Your task — Recast everything from the line containing "Google va investir" down to the line containing "Cyclisme (313, 2224)", both ends included, as a numbered list with blank lines omitted.

A sequence of records —
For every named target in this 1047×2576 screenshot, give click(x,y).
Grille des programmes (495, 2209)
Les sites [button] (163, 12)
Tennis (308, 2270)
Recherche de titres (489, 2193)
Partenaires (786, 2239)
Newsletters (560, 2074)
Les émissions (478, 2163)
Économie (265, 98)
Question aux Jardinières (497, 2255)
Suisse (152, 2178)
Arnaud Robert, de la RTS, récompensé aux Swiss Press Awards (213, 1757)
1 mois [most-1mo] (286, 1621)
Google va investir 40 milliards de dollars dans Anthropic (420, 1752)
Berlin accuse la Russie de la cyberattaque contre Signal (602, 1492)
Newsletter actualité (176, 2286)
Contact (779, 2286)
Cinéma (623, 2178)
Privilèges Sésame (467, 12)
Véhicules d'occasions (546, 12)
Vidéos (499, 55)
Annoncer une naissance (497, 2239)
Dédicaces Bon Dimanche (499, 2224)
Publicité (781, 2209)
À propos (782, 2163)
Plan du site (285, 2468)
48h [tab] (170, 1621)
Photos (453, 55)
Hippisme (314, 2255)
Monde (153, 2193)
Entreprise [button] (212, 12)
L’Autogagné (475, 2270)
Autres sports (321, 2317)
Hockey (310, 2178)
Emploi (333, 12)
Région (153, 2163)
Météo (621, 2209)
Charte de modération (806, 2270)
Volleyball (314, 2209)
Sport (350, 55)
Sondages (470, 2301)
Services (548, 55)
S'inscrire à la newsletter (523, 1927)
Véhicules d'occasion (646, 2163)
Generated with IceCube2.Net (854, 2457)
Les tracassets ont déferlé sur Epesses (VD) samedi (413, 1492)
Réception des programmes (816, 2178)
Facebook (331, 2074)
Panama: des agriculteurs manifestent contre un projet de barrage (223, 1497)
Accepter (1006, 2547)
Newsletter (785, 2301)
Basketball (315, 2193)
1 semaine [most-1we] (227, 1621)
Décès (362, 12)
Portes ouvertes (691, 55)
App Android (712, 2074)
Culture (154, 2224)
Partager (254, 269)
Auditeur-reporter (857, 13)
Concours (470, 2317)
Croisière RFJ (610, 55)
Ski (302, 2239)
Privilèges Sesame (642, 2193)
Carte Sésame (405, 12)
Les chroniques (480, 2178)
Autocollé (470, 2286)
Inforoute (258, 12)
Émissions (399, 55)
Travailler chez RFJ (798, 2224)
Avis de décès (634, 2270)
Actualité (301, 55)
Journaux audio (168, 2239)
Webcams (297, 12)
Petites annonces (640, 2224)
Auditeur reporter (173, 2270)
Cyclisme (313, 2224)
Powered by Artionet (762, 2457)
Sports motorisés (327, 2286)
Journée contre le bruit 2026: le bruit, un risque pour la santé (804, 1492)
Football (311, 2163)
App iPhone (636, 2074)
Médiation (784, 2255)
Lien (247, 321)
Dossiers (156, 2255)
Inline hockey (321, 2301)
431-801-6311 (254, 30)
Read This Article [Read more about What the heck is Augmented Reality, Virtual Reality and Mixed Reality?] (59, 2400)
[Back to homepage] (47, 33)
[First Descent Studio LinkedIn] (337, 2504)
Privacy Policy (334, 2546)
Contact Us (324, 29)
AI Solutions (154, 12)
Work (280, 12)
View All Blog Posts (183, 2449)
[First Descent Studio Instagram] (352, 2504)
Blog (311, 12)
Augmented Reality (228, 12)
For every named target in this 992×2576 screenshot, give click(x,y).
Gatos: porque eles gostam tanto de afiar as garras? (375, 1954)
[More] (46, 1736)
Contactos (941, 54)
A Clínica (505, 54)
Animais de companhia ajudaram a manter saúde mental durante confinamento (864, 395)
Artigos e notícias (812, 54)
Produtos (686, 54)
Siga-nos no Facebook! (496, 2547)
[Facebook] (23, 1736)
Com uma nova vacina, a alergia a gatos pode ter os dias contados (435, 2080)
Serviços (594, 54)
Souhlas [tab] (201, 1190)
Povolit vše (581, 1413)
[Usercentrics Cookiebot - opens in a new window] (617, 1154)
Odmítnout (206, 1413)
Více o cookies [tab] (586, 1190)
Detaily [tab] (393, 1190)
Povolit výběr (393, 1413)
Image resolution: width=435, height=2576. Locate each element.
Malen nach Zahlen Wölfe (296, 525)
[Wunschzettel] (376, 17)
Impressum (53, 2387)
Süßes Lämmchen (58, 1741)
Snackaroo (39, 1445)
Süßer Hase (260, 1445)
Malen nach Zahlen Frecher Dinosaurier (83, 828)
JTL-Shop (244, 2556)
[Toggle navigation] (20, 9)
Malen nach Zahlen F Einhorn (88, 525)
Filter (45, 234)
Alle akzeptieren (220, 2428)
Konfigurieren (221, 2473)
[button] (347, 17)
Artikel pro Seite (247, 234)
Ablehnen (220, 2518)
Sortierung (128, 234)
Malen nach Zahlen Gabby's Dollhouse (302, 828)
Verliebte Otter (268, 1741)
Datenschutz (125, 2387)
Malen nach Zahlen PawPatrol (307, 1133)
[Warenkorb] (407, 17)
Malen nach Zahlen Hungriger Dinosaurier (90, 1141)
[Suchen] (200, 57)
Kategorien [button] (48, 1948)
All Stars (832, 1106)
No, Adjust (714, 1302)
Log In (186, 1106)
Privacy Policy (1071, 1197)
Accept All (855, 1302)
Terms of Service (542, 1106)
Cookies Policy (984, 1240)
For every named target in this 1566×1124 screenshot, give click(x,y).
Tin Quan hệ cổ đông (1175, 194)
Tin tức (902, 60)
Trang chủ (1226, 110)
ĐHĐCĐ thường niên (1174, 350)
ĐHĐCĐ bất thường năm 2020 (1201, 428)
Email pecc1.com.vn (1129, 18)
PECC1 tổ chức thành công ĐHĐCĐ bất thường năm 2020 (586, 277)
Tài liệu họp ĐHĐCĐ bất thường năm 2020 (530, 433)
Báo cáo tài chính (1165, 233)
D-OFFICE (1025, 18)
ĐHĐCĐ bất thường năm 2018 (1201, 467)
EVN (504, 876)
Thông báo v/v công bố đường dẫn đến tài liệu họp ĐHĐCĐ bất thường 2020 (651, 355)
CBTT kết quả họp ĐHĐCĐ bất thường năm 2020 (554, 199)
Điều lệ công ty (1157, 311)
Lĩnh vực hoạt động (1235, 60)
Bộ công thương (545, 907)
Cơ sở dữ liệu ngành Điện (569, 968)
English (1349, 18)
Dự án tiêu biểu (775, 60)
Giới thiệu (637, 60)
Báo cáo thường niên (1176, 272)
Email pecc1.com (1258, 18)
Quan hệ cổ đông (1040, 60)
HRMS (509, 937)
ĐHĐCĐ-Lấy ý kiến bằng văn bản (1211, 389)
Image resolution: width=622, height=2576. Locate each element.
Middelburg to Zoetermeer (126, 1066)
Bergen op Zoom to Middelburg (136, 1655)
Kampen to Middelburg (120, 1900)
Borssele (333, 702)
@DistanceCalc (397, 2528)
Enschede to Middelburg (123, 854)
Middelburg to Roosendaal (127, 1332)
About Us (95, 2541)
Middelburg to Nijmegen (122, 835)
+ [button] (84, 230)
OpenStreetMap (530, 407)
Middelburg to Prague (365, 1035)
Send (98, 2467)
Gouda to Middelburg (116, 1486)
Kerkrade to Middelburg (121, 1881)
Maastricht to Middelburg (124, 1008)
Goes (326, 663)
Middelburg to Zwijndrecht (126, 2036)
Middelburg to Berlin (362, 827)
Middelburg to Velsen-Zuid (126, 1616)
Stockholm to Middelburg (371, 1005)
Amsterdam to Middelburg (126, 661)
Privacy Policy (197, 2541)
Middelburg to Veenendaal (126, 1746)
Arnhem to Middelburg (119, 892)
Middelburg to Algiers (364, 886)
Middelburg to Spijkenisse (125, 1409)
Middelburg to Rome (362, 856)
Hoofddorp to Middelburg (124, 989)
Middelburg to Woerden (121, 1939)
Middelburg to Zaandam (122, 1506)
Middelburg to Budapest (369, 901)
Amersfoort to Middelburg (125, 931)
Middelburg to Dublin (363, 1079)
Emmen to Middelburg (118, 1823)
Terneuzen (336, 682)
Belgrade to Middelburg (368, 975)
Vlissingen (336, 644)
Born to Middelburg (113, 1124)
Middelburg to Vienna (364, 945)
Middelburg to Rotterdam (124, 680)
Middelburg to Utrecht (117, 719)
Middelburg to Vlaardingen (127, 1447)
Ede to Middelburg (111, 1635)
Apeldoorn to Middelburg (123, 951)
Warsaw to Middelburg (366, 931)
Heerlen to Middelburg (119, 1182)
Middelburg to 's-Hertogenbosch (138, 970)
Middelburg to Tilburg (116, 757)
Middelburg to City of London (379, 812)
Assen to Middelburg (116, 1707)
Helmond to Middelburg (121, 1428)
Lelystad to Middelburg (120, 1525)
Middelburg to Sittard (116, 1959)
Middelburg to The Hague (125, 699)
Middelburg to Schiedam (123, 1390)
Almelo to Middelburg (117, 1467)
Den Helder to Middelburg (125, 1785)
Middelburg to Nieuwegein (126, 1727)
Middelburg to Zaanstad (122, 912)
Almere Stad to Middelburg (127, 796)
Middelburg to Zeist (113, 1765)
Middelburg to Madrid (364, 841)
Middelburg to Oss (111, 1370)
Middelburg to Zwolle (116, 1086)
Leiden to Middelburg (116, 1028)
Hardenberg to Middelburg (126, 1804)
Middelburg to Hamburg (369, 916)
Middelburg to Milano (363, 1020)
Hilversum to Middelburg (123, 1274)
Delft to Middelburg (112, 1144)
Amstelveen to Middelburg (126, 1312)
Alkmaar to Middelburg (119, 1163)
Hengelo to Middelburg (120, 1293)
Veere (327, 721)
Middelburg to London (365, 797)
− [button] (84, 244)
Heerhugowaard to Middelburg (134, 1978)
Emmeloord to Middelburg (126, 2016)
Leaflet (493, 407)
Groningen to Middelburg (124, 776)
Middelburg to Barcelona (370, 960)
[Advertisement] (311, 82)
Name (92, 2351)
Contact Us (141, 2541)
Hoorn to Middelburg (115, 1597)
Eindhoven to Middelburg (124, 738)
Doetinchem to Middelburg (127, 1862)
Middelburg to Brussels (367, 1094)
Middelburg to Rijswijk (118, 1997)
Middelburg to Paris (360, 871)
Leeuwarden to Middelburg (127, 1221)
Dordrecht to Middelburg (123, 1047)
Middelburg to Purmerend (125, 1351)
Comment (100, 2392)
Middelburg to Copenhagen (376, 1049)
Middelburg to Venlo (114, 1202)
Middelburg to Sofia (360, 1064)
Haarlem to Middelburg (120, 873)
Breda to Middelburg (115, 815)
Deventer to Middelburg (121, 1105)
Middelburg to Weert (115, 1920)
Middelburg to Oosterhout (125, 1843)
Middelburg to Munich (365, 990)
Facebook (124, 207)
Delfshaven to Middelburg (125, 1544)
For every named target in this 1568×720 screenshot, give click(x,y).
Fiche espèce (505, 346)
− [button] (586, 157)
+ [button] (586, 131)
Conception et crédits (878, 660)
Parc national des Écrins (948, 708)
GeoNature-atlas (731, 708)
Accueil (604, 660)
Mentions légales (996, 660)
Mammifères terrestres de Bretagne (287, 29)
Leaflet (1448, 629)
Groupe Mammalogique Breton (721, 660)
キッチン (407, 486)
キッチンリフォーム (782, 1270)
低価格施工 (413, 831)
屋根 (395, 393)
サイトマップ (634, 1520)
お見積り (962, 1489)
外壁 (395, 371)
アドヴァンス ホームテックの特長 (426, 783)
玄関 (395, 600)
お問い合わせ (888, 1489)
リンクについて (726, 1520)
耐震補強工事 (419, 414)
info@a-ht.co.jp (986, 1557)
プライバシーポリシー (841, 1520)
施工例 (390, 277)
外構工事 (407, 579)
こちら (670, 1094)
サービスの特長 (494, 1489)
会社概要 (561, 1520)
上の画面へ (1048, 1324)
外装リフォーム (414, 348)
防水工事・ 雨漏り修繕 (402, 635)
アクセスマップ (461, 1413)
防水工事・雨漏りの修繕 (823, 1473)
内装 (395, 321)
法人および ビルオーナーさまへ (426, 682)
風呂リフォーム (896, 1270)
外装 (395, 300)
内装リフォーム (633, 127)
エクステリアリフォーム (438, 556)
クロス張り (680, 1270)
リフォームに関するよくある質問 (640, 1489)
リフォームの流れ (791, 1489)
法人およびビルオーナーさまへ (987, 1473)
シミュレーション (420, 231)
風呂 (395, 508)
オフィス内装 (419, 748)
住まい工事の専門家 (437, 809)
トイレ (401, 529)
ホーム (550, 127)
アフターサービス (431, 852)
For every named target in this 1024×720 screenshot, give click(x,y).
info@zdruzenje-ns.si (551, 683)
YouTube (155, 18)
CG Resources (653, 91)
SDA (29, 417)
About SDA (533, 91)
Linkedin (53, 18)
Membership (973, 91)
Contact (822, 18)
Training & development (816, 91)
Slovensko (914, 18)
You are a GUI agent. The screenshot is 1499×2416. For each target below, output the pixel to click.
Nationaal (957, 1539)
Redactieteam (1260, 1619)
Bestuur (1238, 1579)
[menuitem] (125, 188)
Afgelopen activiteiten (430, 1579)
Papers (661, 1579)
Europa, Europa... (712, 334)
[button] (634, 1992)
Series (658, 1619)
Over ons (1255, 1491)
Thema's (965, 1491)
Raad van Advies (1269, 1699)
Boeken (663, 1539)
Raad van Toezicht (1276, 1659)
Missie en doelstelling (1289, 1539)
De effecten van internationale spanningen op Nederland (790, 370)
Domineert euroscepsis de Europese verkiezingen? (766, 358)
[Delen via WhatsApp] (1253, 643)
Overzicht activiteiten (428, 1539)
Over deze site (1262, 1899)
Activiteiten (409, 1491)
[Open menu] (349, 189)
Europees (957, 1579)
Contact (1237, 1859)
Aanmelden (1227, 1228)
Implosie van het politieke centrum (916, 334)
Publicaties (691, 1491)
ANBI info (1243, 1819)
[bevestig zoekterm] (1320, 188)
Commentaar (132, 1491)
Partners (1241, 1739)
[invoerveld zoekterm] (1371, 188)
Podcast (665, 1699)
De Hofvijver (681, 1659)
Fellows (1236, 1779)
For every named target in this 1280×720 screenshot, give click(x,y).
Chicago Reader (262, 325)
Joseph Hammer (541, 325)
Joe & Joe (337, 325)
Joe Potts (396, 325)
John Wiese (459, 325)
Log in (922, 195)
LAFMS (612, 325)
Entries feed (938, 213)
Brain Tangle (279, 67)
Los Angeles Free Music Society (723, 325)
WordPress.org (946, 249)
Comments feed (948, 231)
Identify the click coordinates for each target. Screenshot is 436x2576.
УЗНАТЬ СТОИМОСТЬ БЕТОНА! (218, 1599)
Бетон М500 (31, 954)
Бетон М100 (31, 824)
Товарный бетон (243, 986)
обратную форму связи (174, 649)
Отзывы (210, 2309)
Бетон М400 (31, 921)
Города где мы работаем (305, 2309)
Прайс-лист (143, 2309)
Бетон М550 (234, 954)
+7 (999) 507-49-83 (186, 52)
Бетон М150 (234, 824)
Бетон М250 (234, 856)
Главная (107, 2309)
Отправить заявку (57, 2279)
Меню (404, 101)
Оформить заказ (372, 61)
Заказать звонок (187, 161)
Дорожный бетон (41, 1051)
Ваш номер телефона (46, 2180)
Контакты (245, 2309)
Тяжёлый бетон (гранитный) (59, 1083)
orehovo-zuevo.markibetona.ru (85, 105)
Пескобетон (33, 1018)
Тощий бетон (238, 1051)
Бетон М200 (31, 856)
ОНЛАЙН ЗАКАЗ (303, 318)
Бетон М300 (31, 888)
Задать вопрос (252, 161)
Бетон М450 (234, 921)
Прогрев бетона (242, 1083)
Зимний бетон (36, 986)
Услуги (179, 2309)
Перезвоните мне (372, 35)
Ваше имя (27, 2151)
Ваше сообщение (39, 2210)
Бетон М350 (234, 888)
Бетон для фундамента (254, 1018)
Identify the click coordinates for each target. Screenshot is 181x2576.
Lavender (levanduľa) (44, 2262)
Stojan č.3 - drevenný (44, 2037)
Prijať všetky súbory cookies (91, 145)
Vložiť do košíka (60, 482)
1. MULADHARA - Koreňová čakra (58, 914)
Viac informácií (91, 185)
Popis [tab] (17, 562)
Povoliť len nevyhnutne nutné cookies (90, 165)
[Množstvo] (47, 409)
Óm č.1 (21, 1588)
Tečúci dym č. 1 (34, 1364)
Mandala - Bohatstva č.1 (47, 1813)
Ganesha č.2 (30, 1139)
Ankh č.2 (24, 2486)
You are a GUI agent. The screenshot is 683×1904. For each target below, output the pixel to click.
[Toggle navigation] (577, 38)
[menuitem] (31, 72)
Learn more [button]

Final result —
1. Google va investir 40 milliards de dollars dans Anthropic (420, 1752)
2. Berlin accuse la Russie de la cyberattaque contre Signal (602, 1492)
3. Newsletter actualité (176, 2286)
4. Contact (779, 2286)
5. Cinéma (623, 2178)
6. Privilèges Sésame (467, 12)
7. Véhicules d'occasions (546, 12)
8. Vidéos (499, 55)
9. Annoncer une naissance (497, 2239)
10. Dédicaces Bon Dimanche (499, 2224)
11. Publicité (781, 2209)
12. À propos (782, 2163)
13. Plan du site (285, 2468)
14. 48h [tab] (170, 1621)
15. Photos (453, 55)
16. Hippisme (314, 2255)
17. Monde (153, 2193)
18. Entreprise [button] (212, 12)
19. L’Autogagné (475, 2270)
20. Autres sports (321, 2317)
21. Hockey (310, 2178)
22. Emploi (333, 12)
23. Région (153, 2163)
24. Météo (621, 2209)
25. Charte de modération (806, 2270)
26. Volleyball (314, 2209)
27. Sport (350, 55)
28. Sondages (470, 2301)
29. Services (548, 55)
30. S'inscrire à la newsletter (523, 1927)
31. Véhicules d'occasion (646, 2163)
32. Generated with IceCube2.Net (854, 2457)
33. Les tracassets ont déferlé sur Epesses (VD) samedi (413, 1492)
34. Réception des programmes (816, 2178)
35. Facebook (331, 2074)
36. Panama: des agriculteurs manifestent contre un projet de barrage (223, 1497)
37. Accepter (1006, 2547)
38. Newsletter (785, 2301)
39. Basketball (315, 2193)
40. 1 semaine [most-1we] (227, 1621)
41. Décès (362, 12)
42. Portes ouvertes (691, 55)
43. App Android (712, 2074)
44. Culture (154, 2224)
45. Partager (254, 269)
46. Auditeur-reporter (857, 13)
47. Concours (470, 2317)
48. Croisière RFJ (610, 55)
49. Ski (302, 2239)
50. Privilèges Sesame (642, 2193)
51. Carte Sésame (405, 12)
52. Les chroniques (480, 2178)
53. Autocollé (470, 2286)
54. Inforoute (258, 12)
55. Émissions (399, 55)
56. Travailler chez RFJ (798, 2224)
57. Avis de décès (634, 2270)
58. Actualité (301, 55)
59. Journaux audio (168, 2239)
60. Webcams (297, 12)
61. Petites annonces (640, 2224)
62. Auditeur reporter (173, 2270)
63. Cyclisme (313, 2224)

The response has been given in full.